Thanks for your comments, Yonik!
All for it... depending on what one means by "payload functionality" of course.
We should probably hold off on adding a new lucene version to Solr
until the Payload API has stabilized (it will most likely be changing
very soon).
It sounds like Lucene 2.3 is going to be released soonish
(http://www.nabble.com/How%27s-2.3-doing--tf4802426.html#a13740605). As
best I can tell it will include the Payload stuff marked experimental.
The new Lucene version will have many improvements besides Payloads
which would benefit Solr (examples galore in CHANGES.txt
http://svn.apache.org/viewvc/lucene/java/trunk/CHANGES.txt?view=log).
So I find it hard to believe that the new release will not be included.
I recognize that the experimental status would be worrisome. What will
it take to get Payloads to the place that they would be excepted for use
in the Solr community? You probably know more about the projected
changes to the API than I. Care to fill me in or suggest who I should
ask? On the [EMAIL PROTECTED] list Grant Ingersoll
suggested that the Payload object would be done away with and the API
would just deal with byte arrays directly.

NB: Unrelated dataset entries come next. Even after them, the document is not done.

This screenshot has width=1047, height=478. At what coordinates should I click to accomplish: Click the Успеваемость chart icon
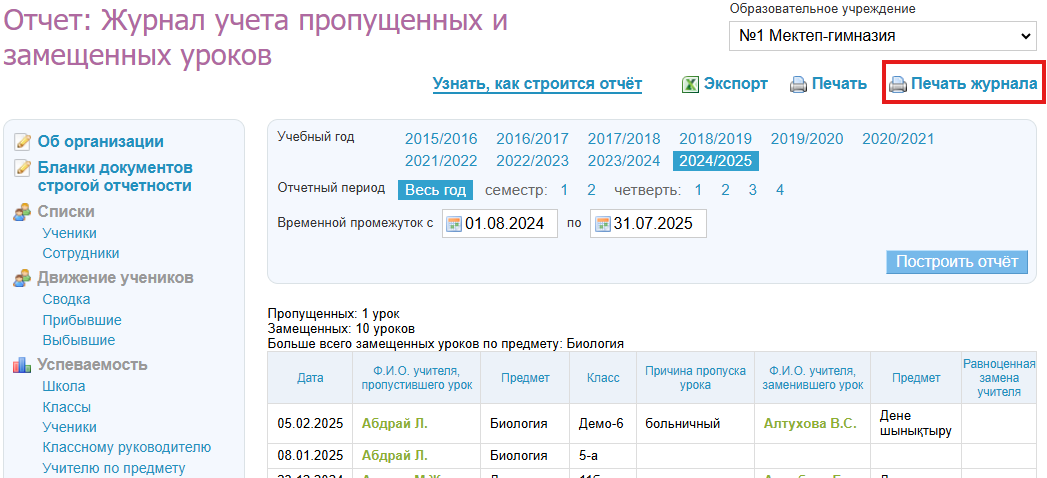[22, 365]
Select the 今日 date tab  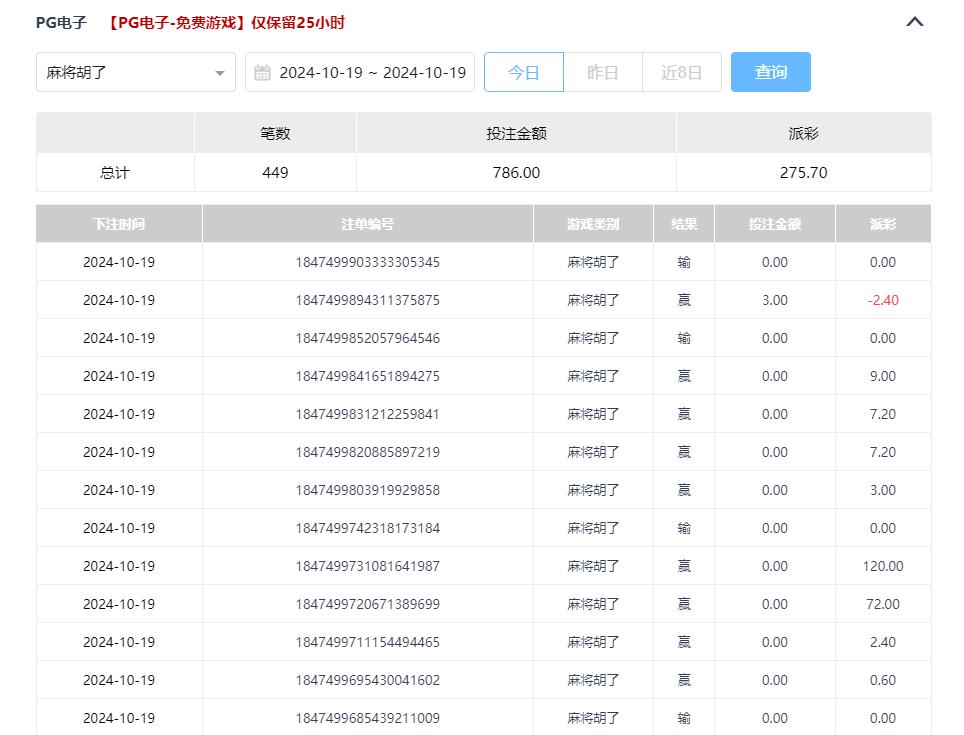tap(523, 72)
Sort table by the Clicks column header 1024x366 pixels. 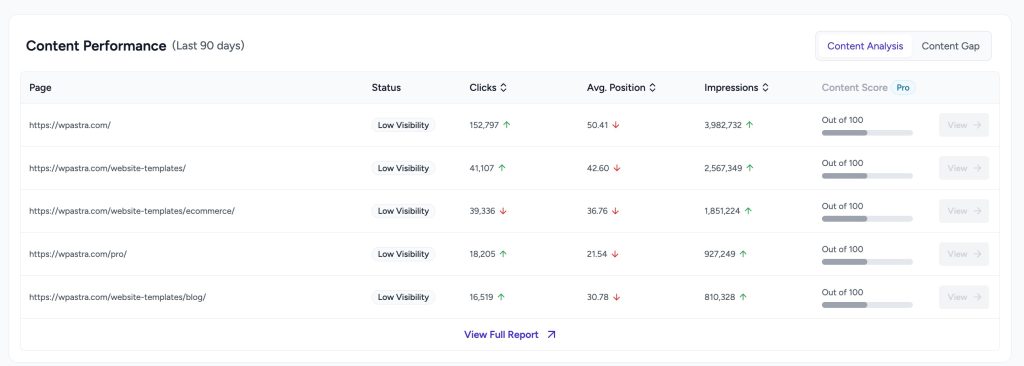(483, 88)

That's a lot of data to associate with every token... I wonder how
others have accomplished this?
One could compress it with a dictionary somewhere.
I wonder if one could index special begin_tag and end_tag tokens, and
somehow use span queries?
I agree that is a lot of data to associate with every token - especially
since the data is repetitive in nature. Erik Hatcher suggested I store
a representation of the structure of the document in a separate field,
store a numeric representation of the mapping of the token to the
structure as the payload for each token, and do a lookup at query time
based on the numeric mapping in the payload at the position hit to get
the structure/context back for the token.

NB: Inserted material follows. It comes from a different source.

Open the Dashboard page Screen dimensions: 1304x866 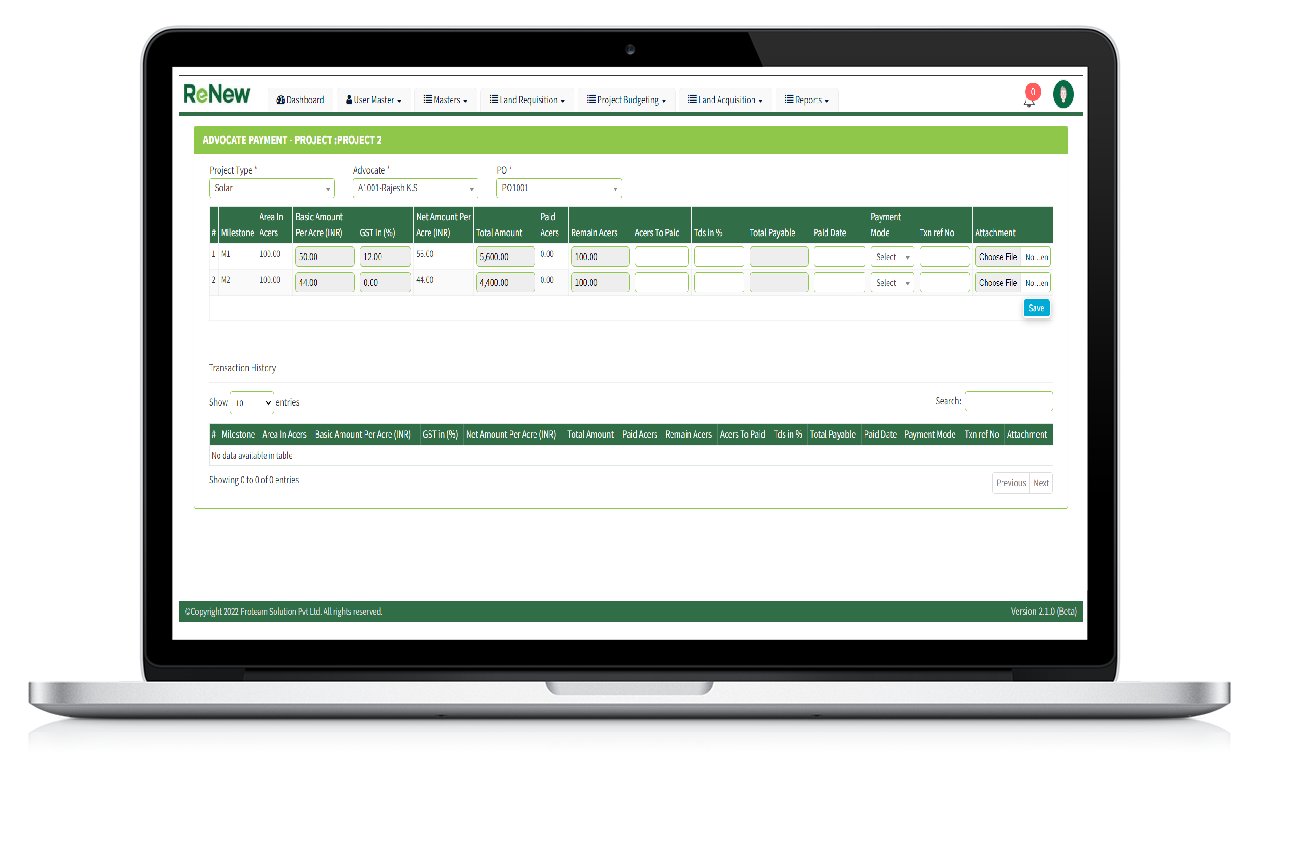pos(300,100)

I'm also wondering how others have accomplished this. Grant Ingersoll
noted that one of the original use cases was XPath queries so I'm
particularly interested in finding out if anyone has implemented that,
and how.
Yes, this will be an issue for many custom tokenizers that don't yet
know about payloads but that create tokens. It's not clear what to do
in some cases when multiple tokens are created from one... should
identical payloads be created for the new tokens... it depends on what
the semantics of those payloads are.
I suppose that it is only fair to take this on a case by case basis.

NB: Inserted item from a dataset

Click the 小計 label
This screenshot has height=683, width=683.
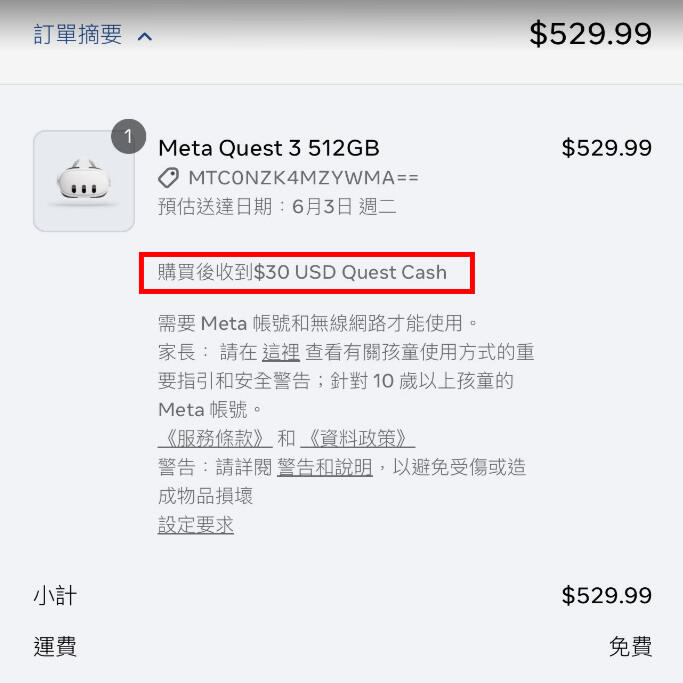pos(55,597)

Maybe we will have to write new TokenFilters for each Tokenzier that
uses Payloads (but I sure hope not!). Maybe we can build some optional
configuration options into the TokenFilter constructor that guide their
behavior with regard to Payloads. Maybe there is something stored in
the TokenStream that dictates how the Payloads are handled by the
TokenFilters. Maybe there is no case where identical payloads would not
be created for new tokens and we can just change the TokenFilter to deal
with payloads directly in a uniform way.
Tricia